A disputa pelo controle do mercado de tecnologia ganhou força com a movimentação de duas grandes concorrentes rumo à bolsa de valores americana. Dario Amodei, diretor da Anthropic e criador do “Claude”, pediu publicamente uma interrupção no avanço dessas tecnologias, alegando riscos de segurança para a sociedade.
O posicionamento ocorreu poucos dias antes de a empresa registrar os documentos na Comissão de Valores Mobiliários dos Estados Unidos (SEC) para realizar a sua Oferta Pública Inicial (IPO). Com essa decisão, os fundadores do “Claude” se anteciparam aos responsáveis pelo “ChatGPT”, da OpenAI, que apresentaram a papelada uma semana depois.
Valores
A movimentação acontece em um período de forte alta no mercado financeiro. A Anthropic recebeu uma avaliação de US$ 965 bilhões, superando a OpenAI, avaliada em US$ 852 bilhões. A entrada na bolsa de valores pode colocar as duas empresas no grupo das corporações trilionárias, hoje formado por companhias como Nvidia, Apple, Alphabet, Amazon, Meta e Tesla.
Para efeito de comparação, a Siemens, maior empresa alemã na atualidade, vale perto de US$ 230 bilhões. Dados da consultoria Gartner apontam que os investimentos mundiais no setor devem passar de US$ 2,5 trilhões neste ano, com foco na abertura de grandes centros de processamento de dados.
Faturamento
Os modelos de captação de recursos revelam caminhos diferentes. Segundo o analista Harrison Rolfes, da consultoria PitchBook, a OpenAI arrecadou US$ 185,9 bilhões desde a fundação, enquanto a Anthropic obteve US$ 126,8 bilhões. Mesmo com menos verba em caixa, a criadora do “Claude” projeta arrecadar US$ 47 bilhões neste ano, superando os US$ 30 bilhões previstos pela concorrente.
A vantagem comercial da Anthropic está no atendimento direto ao setor corporativo. Mais de mil empresas gastam mais de US$ 1 milhão por ano com os serviços da startup. Por outro lado, a OpenAI lidera no segmento de usuários comuns com o “ChatGPT”, que soma 900 milhões de acessos por semana, mas a maioria utiliza as ferramentas sem pagar nada.

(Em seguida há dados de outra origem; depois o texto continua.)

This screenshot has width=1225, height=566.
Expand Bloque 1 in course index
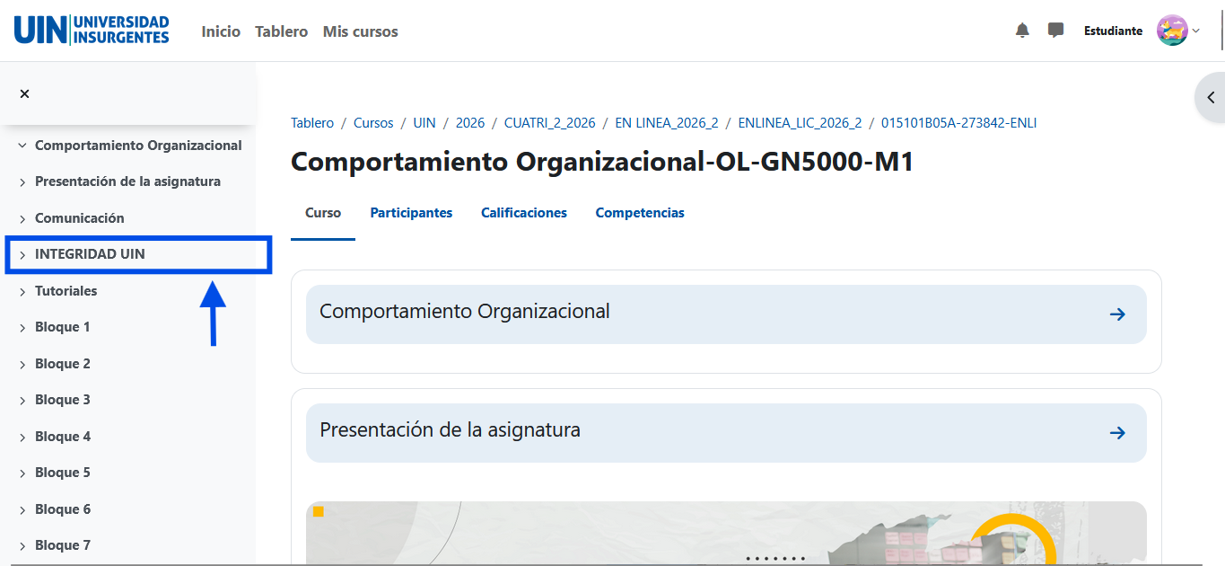click(x=22, y=328)
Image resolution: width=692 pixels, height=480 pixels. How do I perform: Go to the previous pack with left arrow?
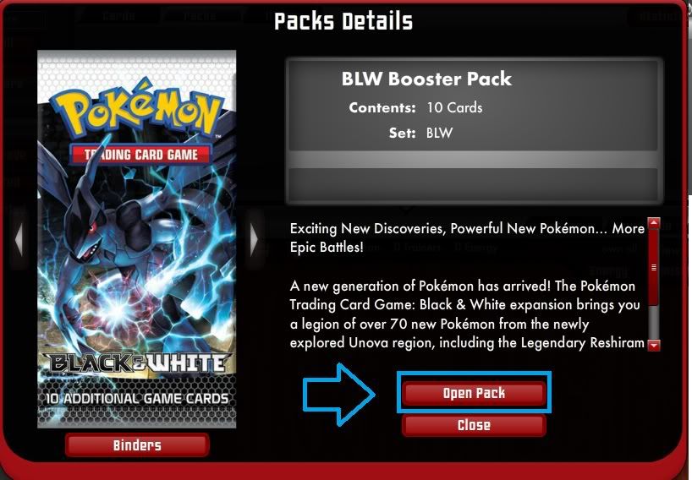click(x=19, y=239)
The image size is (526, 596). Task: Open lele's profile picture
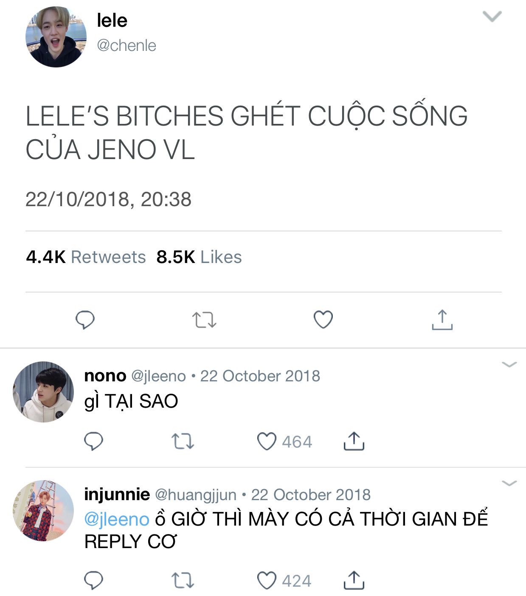point(56,37)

O analista Harrison Rolfes avalia que transformar esse público gratuito em receita financeira continua sendo o principal desafio da dona do “ChatGPT”. Pedro Domingos, professor emérito da Universidade de Washington, confirma que o atendimento empresarial gera mais retorno financeiro no momento, embora a situação possa mudar caso falte capacidade de computação para a Anthropic.
Rivalidade
A concorrência também envolve divergências pessoais. Dario Amodei deixou a OpenAI em 2021 por não concordar com as decisões de Sam Altman, a quem acusava de focar apenas no lucro e esquecer os limites éticos. Desde então, a Anthropic se apresenta como uma defensora do uso seguro, proibindo a aplicação do “Claude” em vigilância em massa ou armamentos de guerra.
Essa postura fez o Pentágono classificar a empresa como um risco para a cadeia de suprimentos local. Sam Altman tenta ocupar esse espaço oferecendo programas de computador para as forças armadas americanas, o que afasta a OpenAI de sua missão original de 2015, focada na ética.
Pedro Domingos ressalta que o discurso de proteção da Anthropic funciona bem como publicidade, mas adverte que a pressão por lucros pode afetar a imagem de integridade da marca no futuro.
Tecnologia
O objetivo final das duas marcas é alcançar a chamada Inteligência Artificial Geral (AGI), um sistema capaz de realizar qualquer tarefa intelectual humana. Pedro Domingos explica que quem atingir essa meta primeiro terá uma liderança difícil de superar.
No entanto, Harrison Rolfes relembra que o pioneirismo técnico não garante lucro definitivo se não houver adoção ampla, confiança das grandes empresas mundiais e boas margens de rentabilidade a longo prazo.